As we have observed, not only was there no unilinear "progress/ion" from one "mode" of production to another; but all manner of relations of production were and remain widely intermingled. Many different relations of production have "delivered" products that have been competitive on the world market. However, it has not been so much one relation or another, and still less any "mode," of production that has determined the success and failure of particular producers. Instead, competitive pressures and exigencies on the world market have been and continue to be much more determinant of the choice and adaptation of relations of production themselves.

The incessant discussions about non-, pre-, proto-, blooming-, full blown-, declining-, post-, or any other "stage" and quantity or quality of capitalism or the lack thereof have led us down the garden path and diverted us from analyzing the real world. A recent example was already mentioned: Hill Gates (1996) does very well to examine the relations between commercialism and patriarchy in a thousand years of China's Motor. However, her continued insistence on using the categories of "the tributary and petty capitalist modes of production" and their uneasy relations handicaps instead of illuminating her analysis of the real world issues.

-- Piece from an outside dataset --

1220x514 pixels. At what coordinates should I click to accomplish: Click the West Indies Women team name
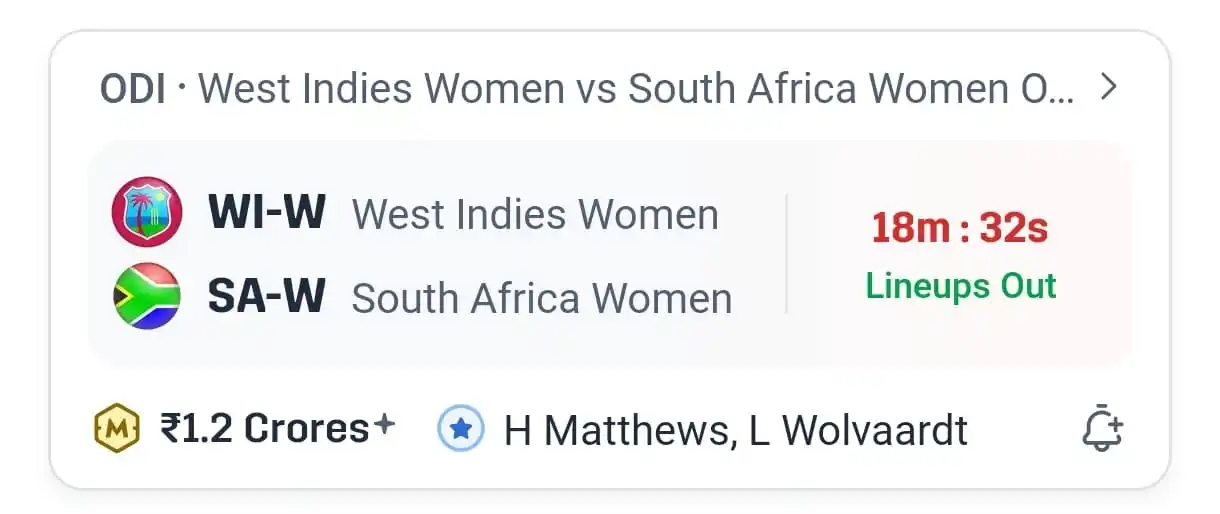[x=535, y=214]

The review of van Zanden's "marchant capitalism" also rebuts the contention that it represented a distinctive "articulation of modes of production" between "non-capitalist" modes of reproduction and use of labor "outside the system" and others inside the "world market" of the "world-economy." However, the hidden but most revealing aspect of this discussion is that, irrespective of which side of the arguments they support, all of the discussants recur to these terms in quotation marks again and again. But they all use them without quotation marks, because they largely agree on the meaning and referents of what is allegedly excluded by these terms. Indeed, van Zanden and others even name several of them: slaves, peasants, those who work at home in cottage industry, in West Africa, and in East Asia (van Zanden 1997: 260). In all this discussion and the related literature it refers to, all these producers and even traders remain outside their universe of discourse in which "admittedly, the Dutch Republic became the largest staple market the world had even known;" so "Amsterdam was both the central warehouse of world commerce and the pivotal money and capital market of the European world-economy at the same time;" and therefore it was "the world-economy's control booth" (Lis and Soly 1997: 233, 211, 222). That is, for all these discussants about "modes of production." the real world economy, of which Amsterdam was but an outpost, does not exist.

Indeed, Wallerstein's (1997: 244) intervention even stresses "let us not quibble about the unit of analysis"! But the most important issue in this whole discussion is precisely the unit of analysis, which all of the participants disregard: the world economy and not their little European one. The moment we recognize that, the whole discussion about "modes of production" more than pales into insignificance and irrelevance: For then it can finally been seen as the distraction that it really is from the real issue, which is the holistic analysis of the whole.

Therefore, it is much better to cut [out] the Gordian knot of "capitalism" altogether. That was already my argument in Frank (1991), Frank and Gills (1992, 1993), and Frank (1994,1995); and it is well put by Chaudhuri (1990:84) writing under the title Asia Before Europe: "The ceaseless quest of modern historians looking for the 'origins' and roots of capitalism is not much better than the alchemist's search for the philosopher's stone that transforms base metal into gold." Indeed, that is the case not only for the origins and roots, but the very existence and meaning of "capitalism." So, best just forget about it, and get on with our inquiry into the reality of "universal history, wie es eigentlich gewesen ist."